Für ihn und sein Team sind Auftakt-Niederlagen in den diesjährigen Playoffs nichts Neues. „In den Runden zuvor gegen Philadelphia und die New York Rangers haben wir uns anfangs ebenfalls ein Loch gegraben und anschließend richtig darauf reagiert. Das erwarte ich jetzt auch“, betonte DeBoer.

Kopitar ist der Mann des Abends

Im Aufeinandertreffen der Vorrundennummern sechs (New Jersey) und acht (LA) gab es zunächst das in Spiel eins oftmals übliche Abtasten. Beide Teams waren auf Defensive bedacht, niemand wollte den ersten Fehler machen.
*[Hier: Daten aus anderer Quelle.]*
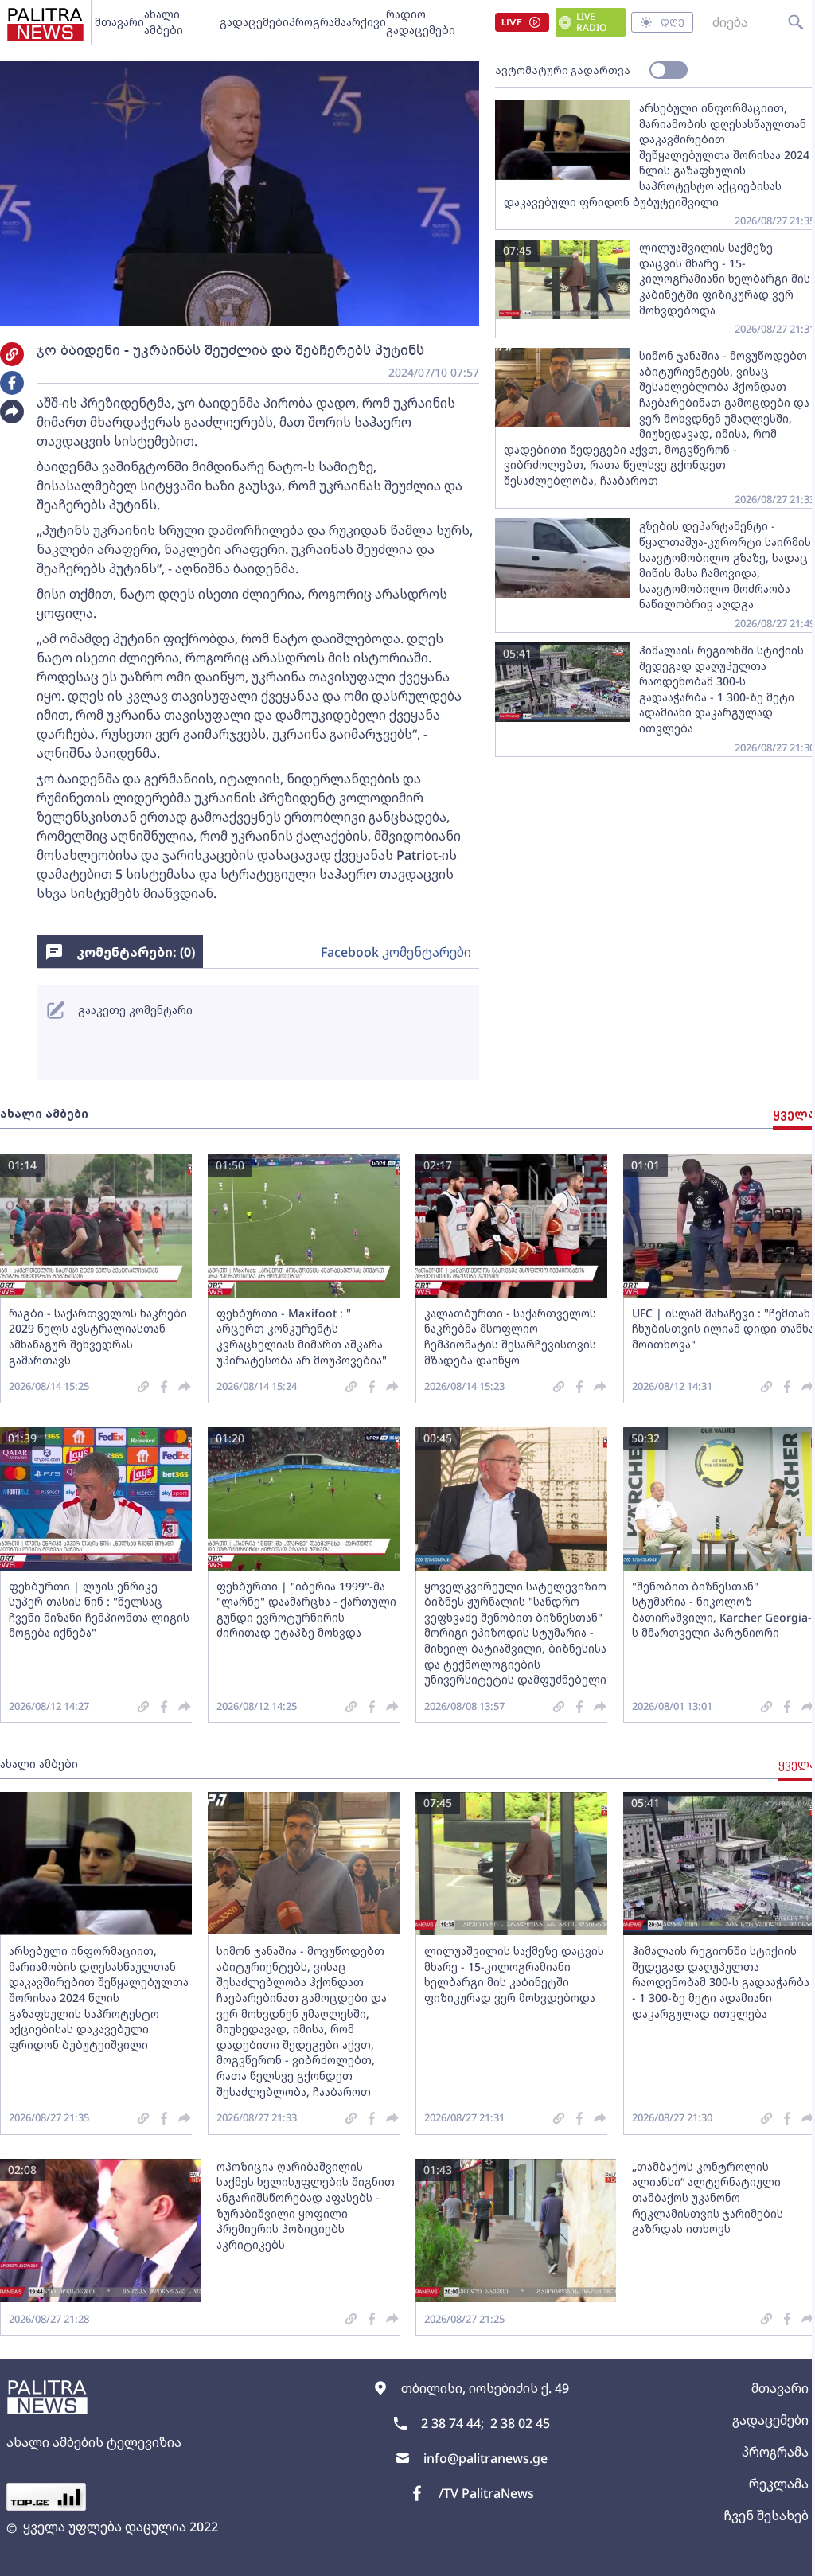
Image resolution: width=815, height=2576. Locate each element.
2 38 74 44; (452, 2423)
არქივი (366, 21)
Colin Fraser gelang in der zehnten Minute mit einem Handgelenks-Schuss durch die Beine von Brodeur das 1:0 für die Gäste. Im zweiten Spielabschnitt dominierte LA, schoss neunmal aufs Tor (New Jersey nur dreimal) und musste dennoch in der 39. Minute den Ausgleich hinnehmen, als ein abgefälschter Fernschuss von Devils-Verteidiger Anton Wolschenkow im Netz landete.

Anschließend hatten beide Seiten beste Möglichkeiten, scheiterten aber an den starken Torhütern Jonathan Quick und Brodeur, ehe Kopitar für den K.o. der Teufel sorgte. „Auswärtssiege sind immer Mannschafts-Leistungen. Wir hatten vier starke Reihen, sechs gute Verteidiger und einen großartigen Jonathan Quick im Tor. So müssen wir weitermachen“, betont der 24-jährige Kopitar vor dem zweiten Gastspiel am Samstag.

Sein Coach Darryl Sutter indes bemühte sich, die historische Sieges-Serie in fremden Hallen kleinzureden. „Wir haben nur ein Spiel auswärts gewonnen“, sagte er. Seine Zurückhaltung ist nachvollziehbar. Als die Kings 1993 zum bislang einzigen Mal in den Endspielen standen, gewannen sie den Auftakt bei den Montreal Canadiens mit 4:1 - und verloren anschließend trotz eines Wayne Gretzky in ihren Reihen die Serie mit 1:4.